*Task objective*.
Every line from the one with "You are a computer-use" through the final line of the data below goes in the answer, copied exactly. Pictures do not.

*** Input for this task ***

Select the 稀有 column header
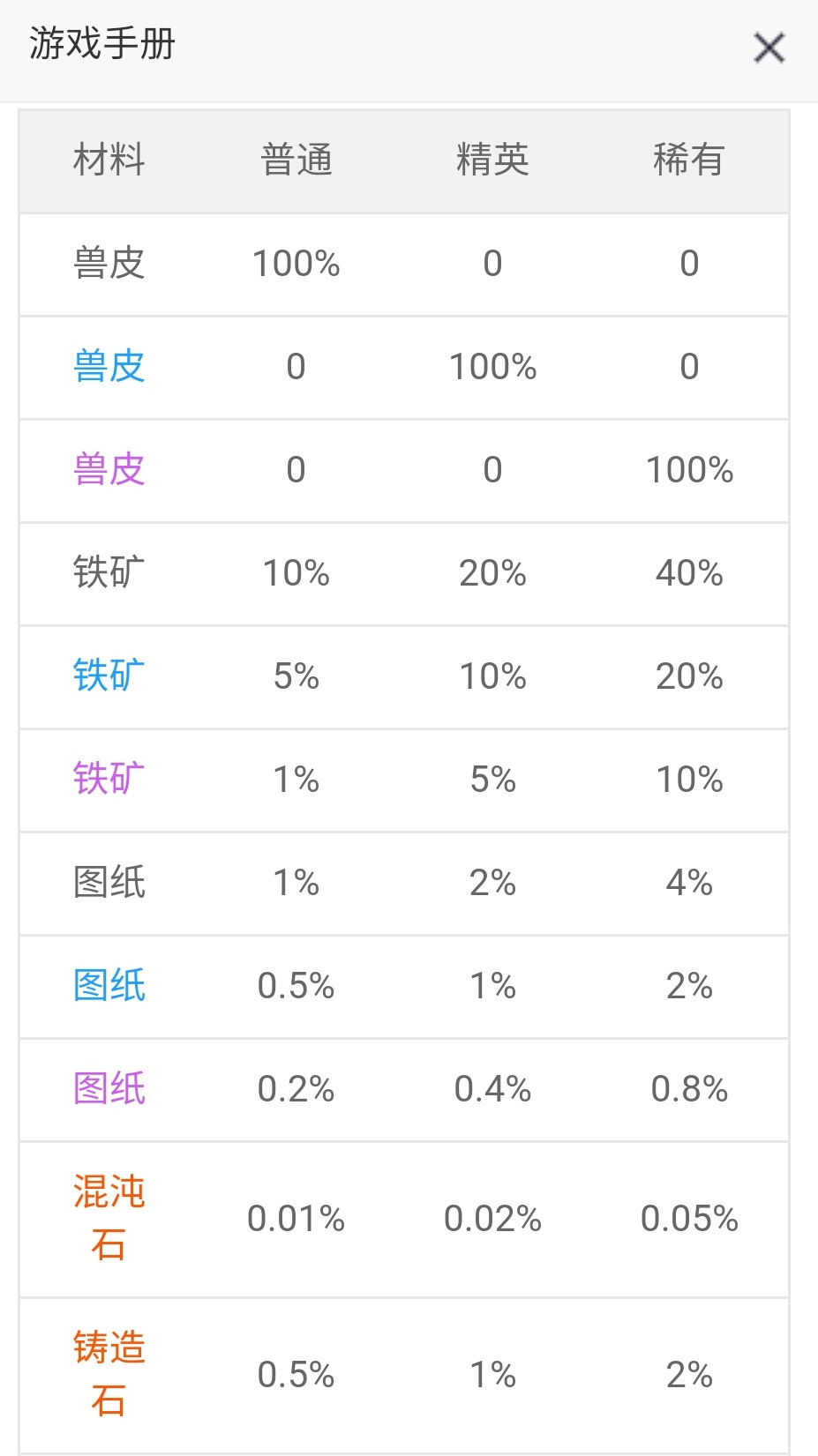The width and height of the screenshot is (818, 1456). (689, 161)
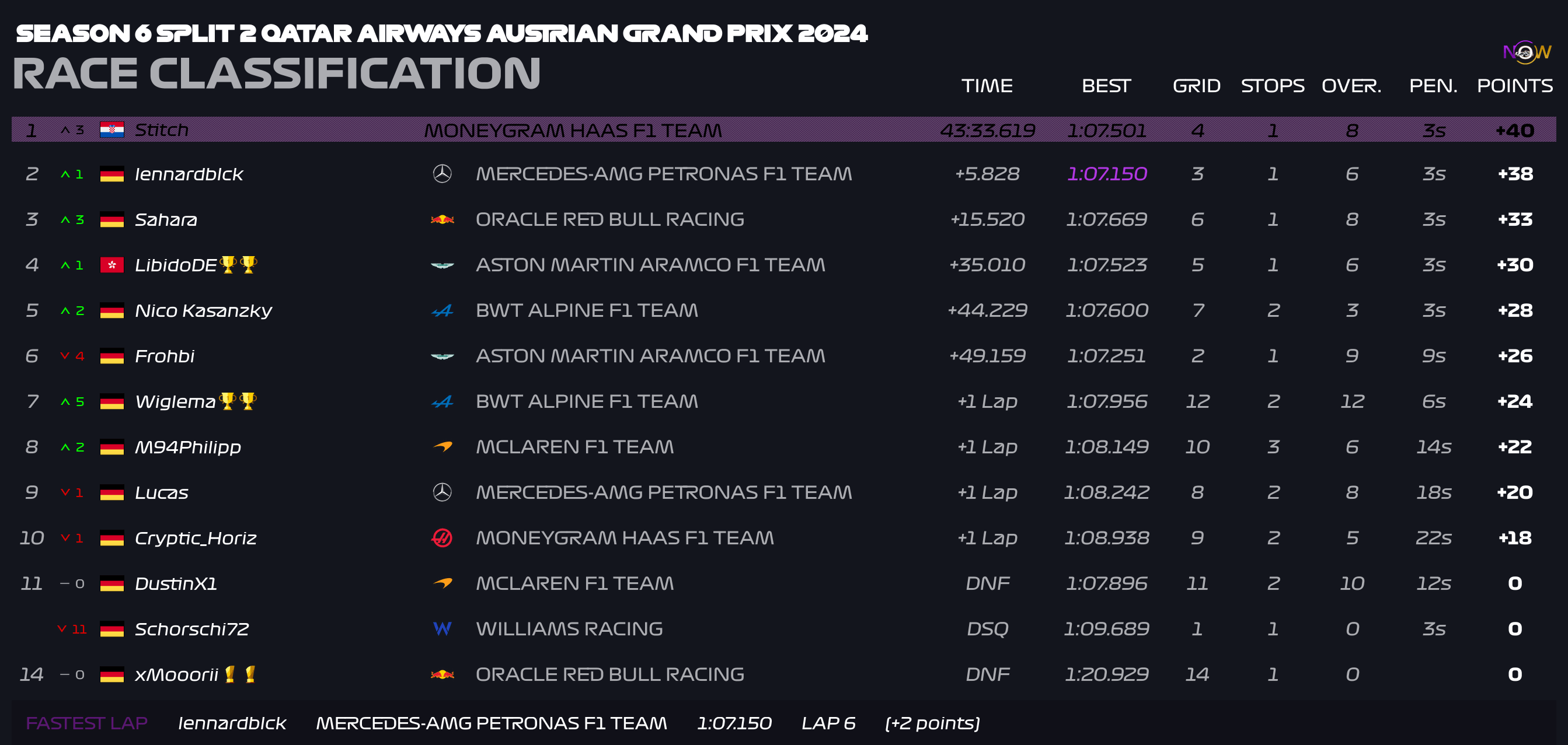Click the Haas logo in Cryptic_Horiz's row

pyautogui.click(x=442, y=538)
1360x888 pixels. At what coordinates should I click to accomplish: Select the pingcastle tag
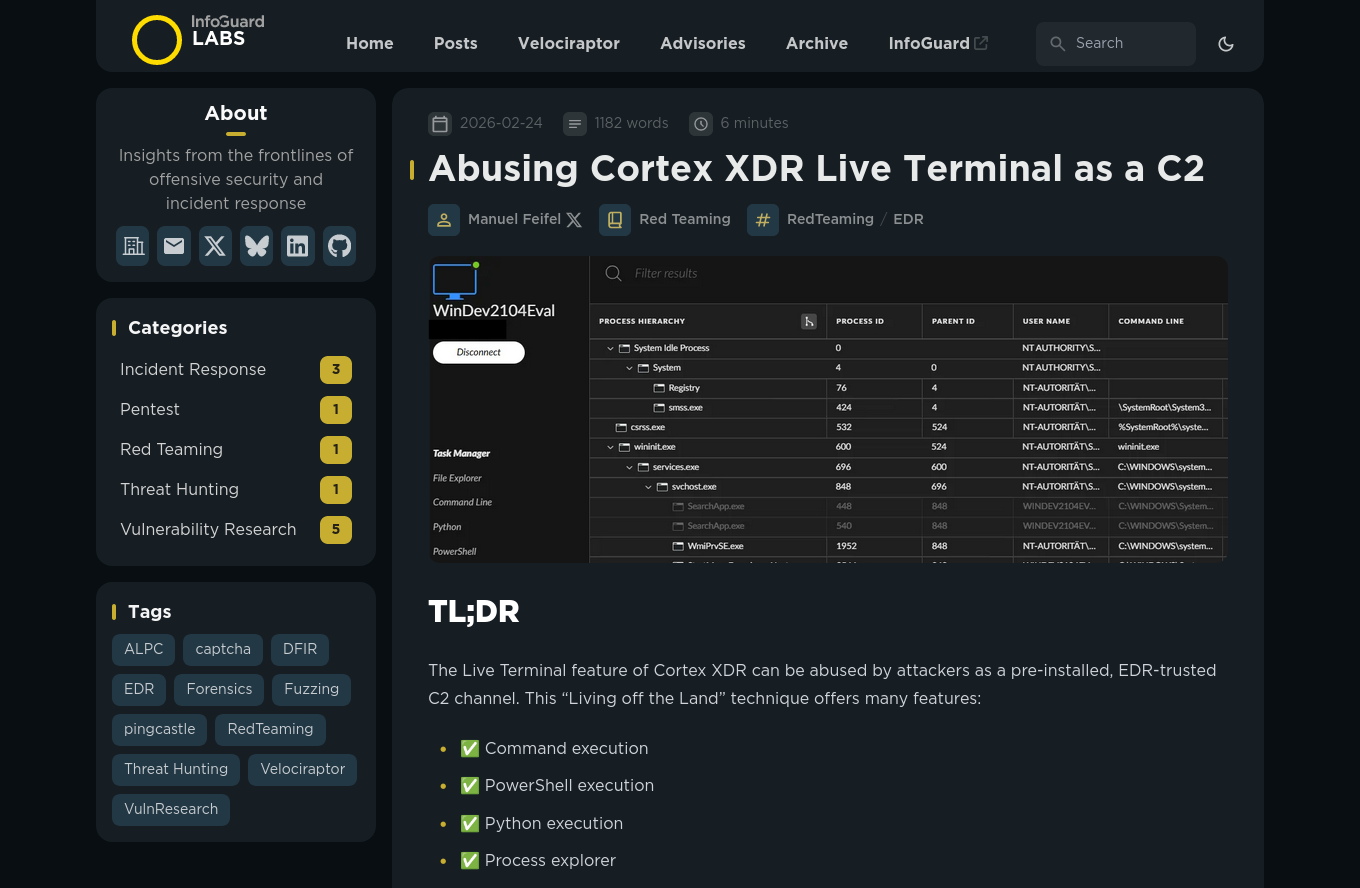point(160,729)
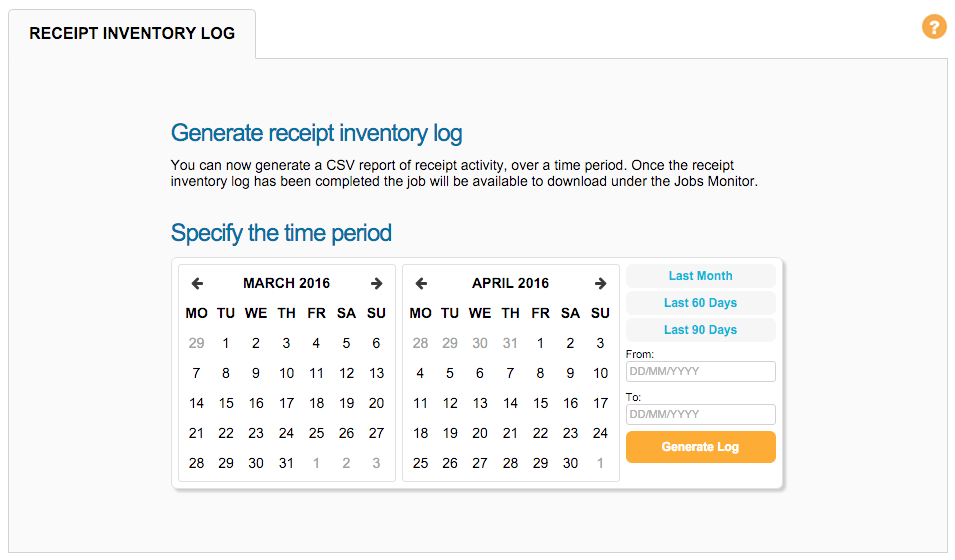Select April 22 in the April calendar
The image size is (955, 560).
coord(540,433)
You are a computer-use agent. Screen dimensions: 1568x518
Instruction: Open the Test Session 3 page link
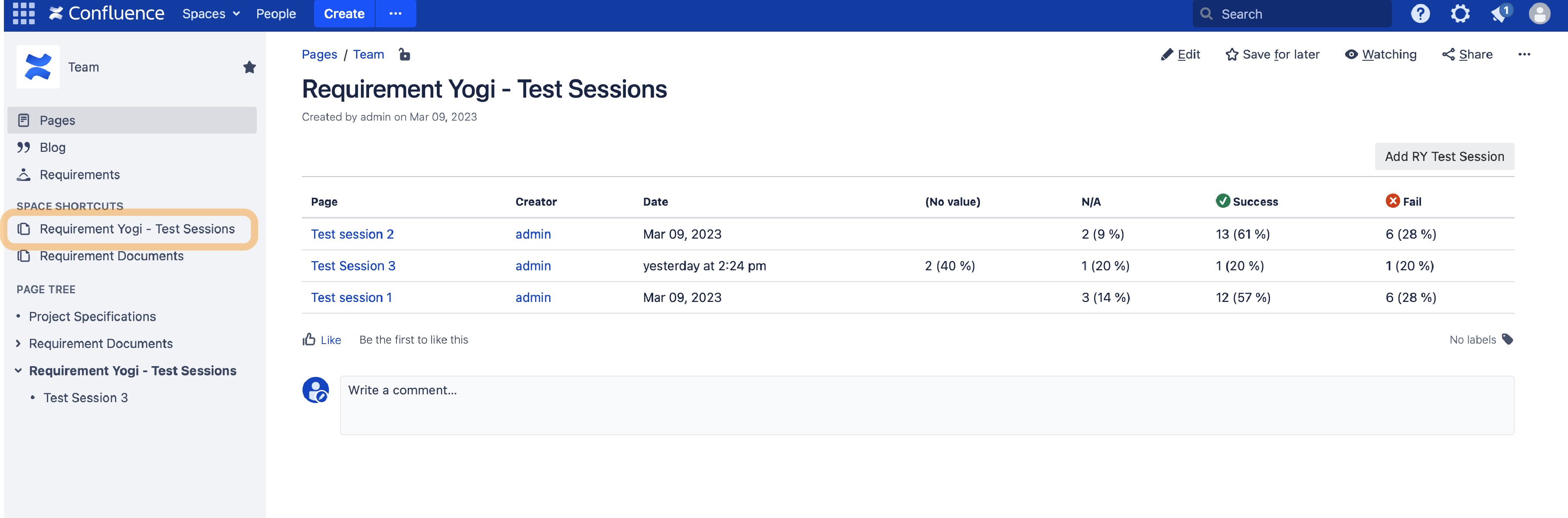353,266
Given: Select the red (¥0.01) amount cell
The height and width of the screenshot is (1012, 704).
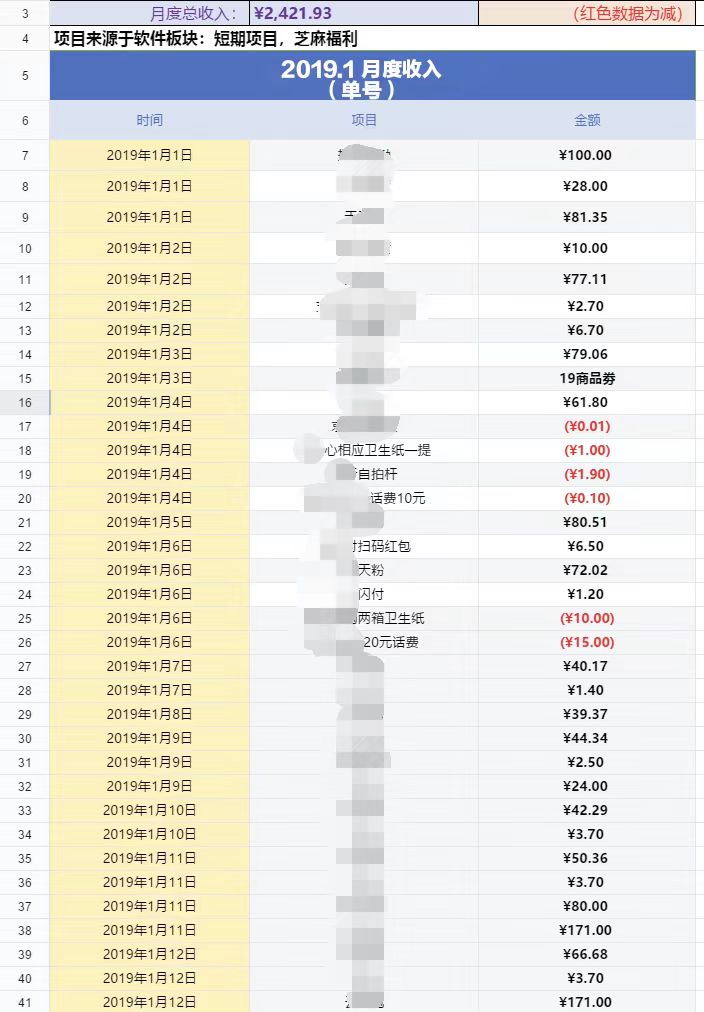Looking at the screenshot, I should click(x=587, y=426).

*** End of Input for this task ***

*Result of this exercise*.
You are a computer-use agent. Screen dimensions: 1568x518
Instruction: Open the Test Session 3 page link
353,266
Given: Select the red (¥0.01) amount cell
The height and width of the screenshot is (1012, 704).
Looking at the screenshot, I should click(x=587, y=426).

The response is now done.